__REQUIREMENT 1__
Translate this sentence from the essay on surrendering to life's unpredictability into Spanish: "We’ve all felt this collectively, even as we weather it all on our own private islands."
__REQUIREMENT 2__
Rewrite everything from "That’s how I" down to "coming to pass." in the essay on surrendering to life's unpredictability, swapping "manifesto" for "declaration".

__DOCUMENT TEXT__

5.4
October 11, 2020

This Year, I’m Surrendering to Life’s Unpredictability.

“This year, I seek my ‘Yes.'”

That’s how I ended the manifesto I wrote at the end of 2019—my vision, not for how 2020 would go so much as the spirit of how I wanted to embrace whatever came. 

For who among us could foresee what this year would bring to our homes, communities, businesses, schools, relationships, economies, governments, and Earth herself?

It’s been a year of fire, pandemic, isolation, death, white supremacists, police brutality, economic depression, storms, political circus acts and an ever-worsening climate crisis, to name a few. We’ve all felt this collectively, even as we weather it all on our own private islands. 

I reread my manifesto recently and sat stunned by the things I wrote that, in a circuitous way, are now coming to pass. 

“If ever there has been a year to dig in, root down and hang on—this will be it. The winds are coming, the Earth’s tremors rumbling, the seas rising; but I, also, am blowing, tremoring, rising.

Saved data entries
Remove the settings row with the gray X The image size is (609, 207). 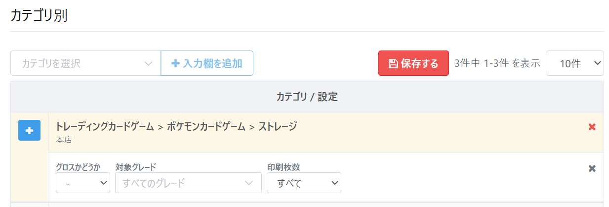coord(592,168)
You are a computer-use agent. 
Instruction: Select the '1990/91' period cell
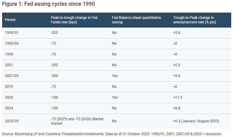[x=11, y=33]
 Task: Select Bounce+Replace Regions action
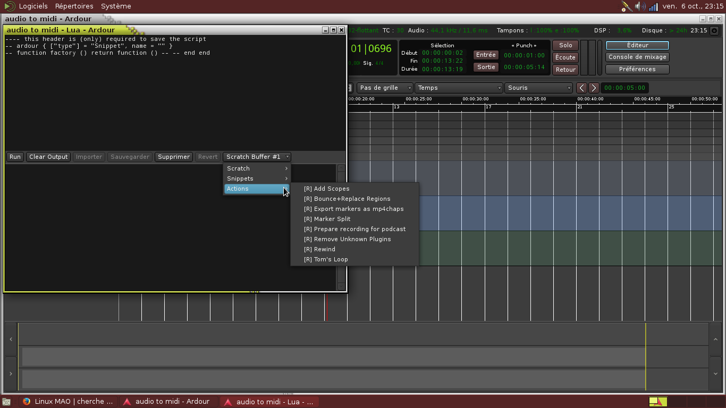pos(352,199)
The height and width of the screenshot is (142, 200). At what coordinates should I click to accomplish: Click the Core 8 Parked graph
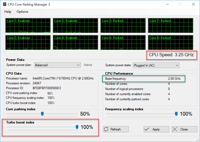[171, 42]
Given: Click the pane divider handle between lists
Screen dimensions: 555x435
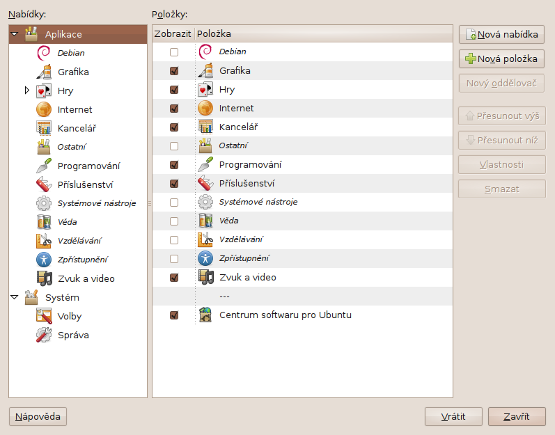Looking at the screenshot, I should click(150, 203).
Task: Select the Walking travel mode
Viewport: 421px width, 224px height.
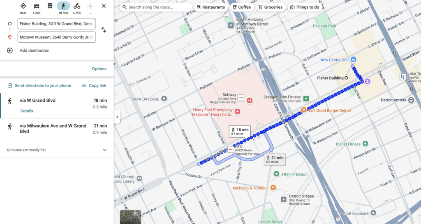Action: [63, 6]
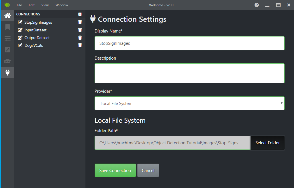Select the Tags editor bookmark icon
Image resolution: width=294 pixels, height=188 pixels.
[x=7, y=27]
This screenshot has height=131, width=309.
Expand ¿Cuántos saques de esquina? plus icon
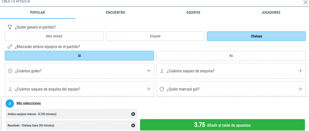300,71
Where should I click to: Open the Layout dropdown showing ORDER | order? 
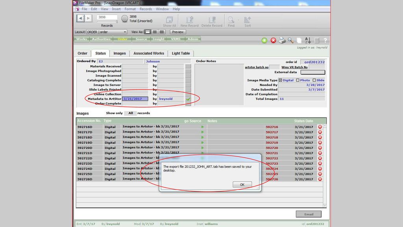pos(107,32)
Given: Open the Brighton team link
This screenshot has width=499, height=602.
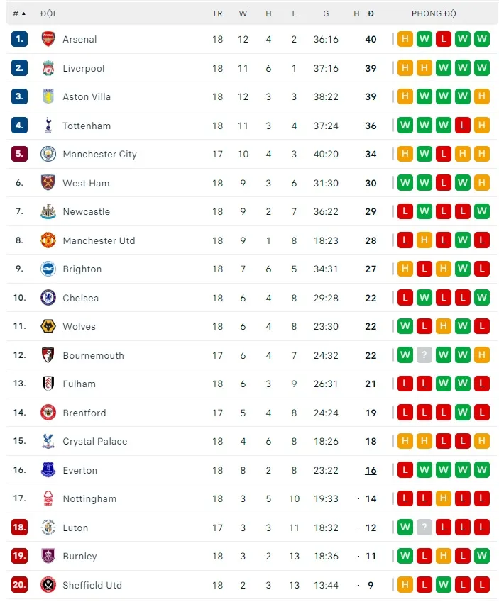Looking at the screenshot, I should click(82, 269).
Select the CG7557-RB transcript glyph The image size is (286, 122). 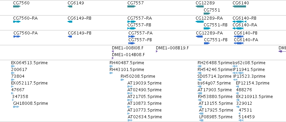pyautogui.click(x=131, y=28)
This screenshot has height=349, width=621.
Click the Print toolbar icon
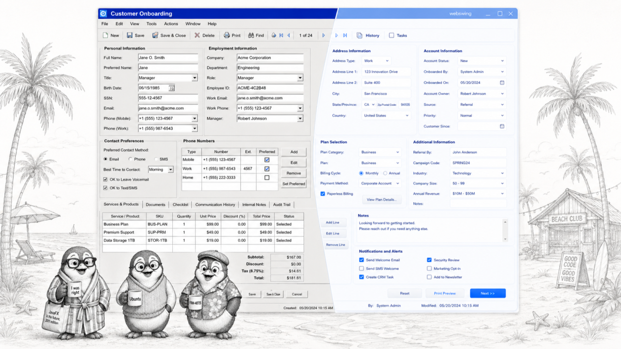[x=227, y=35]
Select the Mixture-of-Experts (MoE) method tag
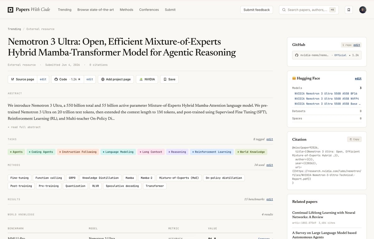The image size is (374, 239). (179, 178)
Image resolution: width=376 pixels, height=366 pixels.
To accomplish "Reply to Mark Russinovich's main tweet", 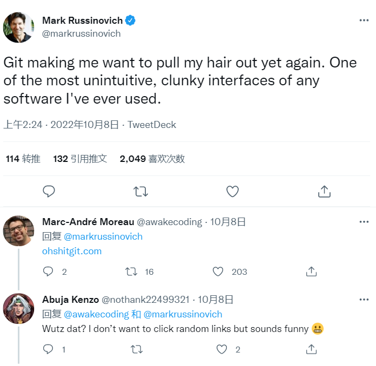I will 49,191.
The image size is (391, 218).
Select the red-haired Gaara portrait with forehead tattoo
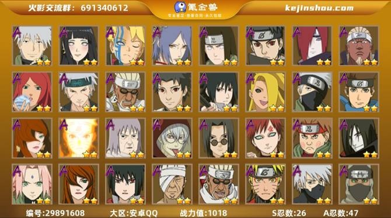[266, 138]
...
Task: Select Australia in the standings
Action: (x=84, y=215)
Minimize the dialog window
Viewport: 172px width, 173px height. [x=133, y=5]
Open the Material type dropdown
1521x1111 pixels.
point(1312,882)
...
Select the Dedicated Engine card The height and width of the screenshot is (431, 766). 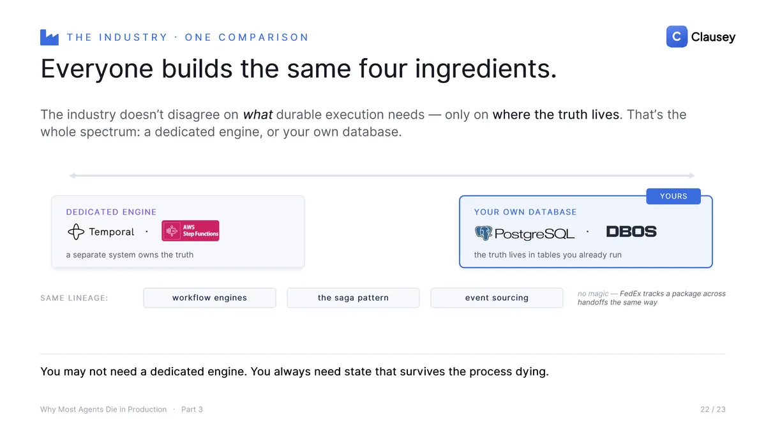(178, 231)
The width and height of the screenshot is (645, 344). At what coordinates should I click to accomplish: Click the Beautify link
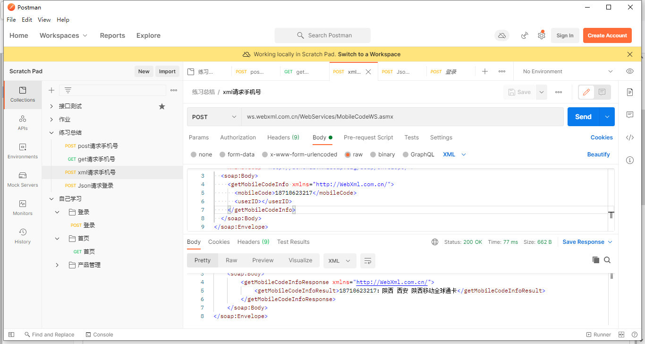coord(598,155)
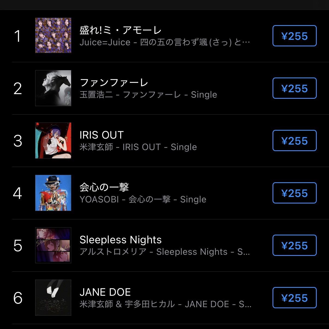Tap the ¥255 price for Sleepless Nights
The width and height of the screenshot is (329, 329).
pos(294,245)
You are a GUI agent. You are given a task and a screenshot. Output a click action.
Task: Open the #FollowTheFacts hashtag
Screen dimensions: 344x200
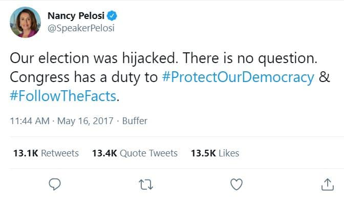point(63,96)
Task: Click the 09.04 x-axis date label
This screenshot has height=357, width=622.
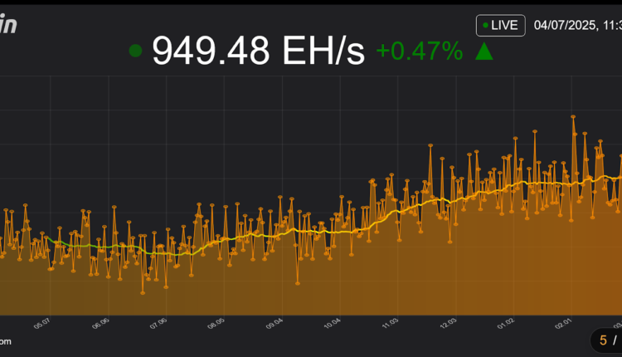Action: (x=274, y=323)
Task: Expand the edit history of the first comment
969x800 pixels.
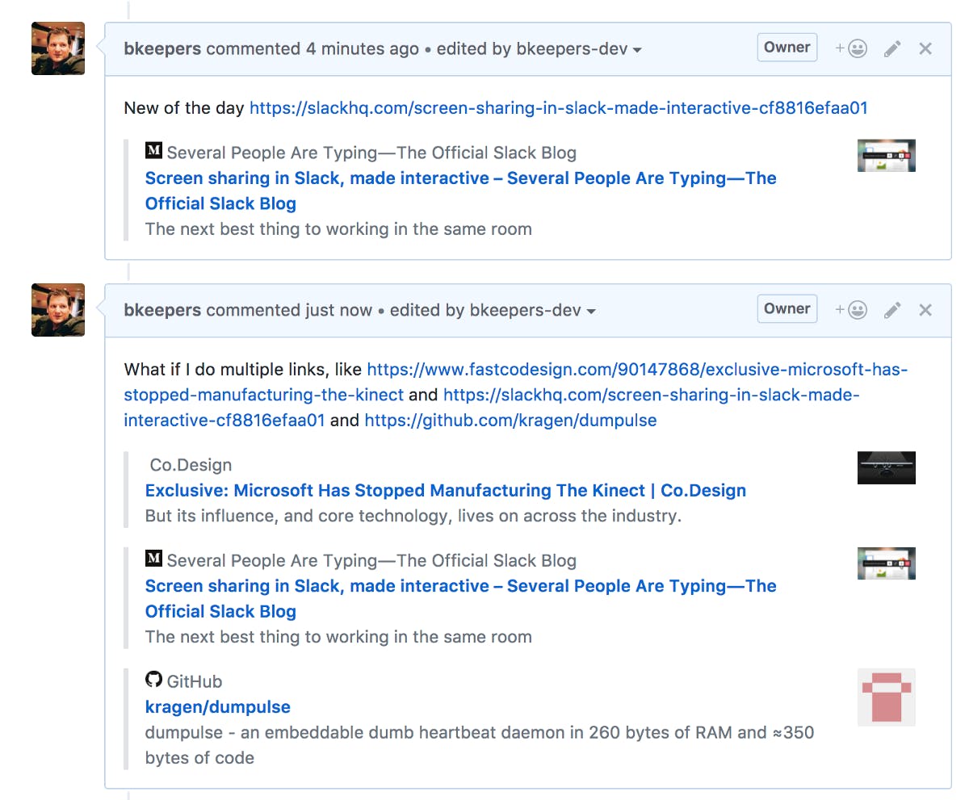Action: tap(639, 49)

__OUTPUT 1__
Todos lo hemos sentido colectivamente, incluso mientras lo capeamos todo en nuestras propias islas privadas.

__OUTPUT 2__
That’s how I ended the declaration I wrote at the end of 2019—my vision, not for how 2020 would go so much as the spirit of how I wanted to embrace whatever came. 

For who among us could foresee what this year would bring to our homes, communities, businesses, schools, relationships, economies, governments, and Earth herself?

It’s been a year of fire, pandemic, isolation, death, white supremacists, police brutality, economic depression, storms, political circus acts and an ever-worsening climate crisis, to name a few. We’ve all felt this collectively, even as we weather it all on our own private islands. 

I reread my declaration recently and sat stunned by the things I wrote that, in a circuitous way, are now coming to pass.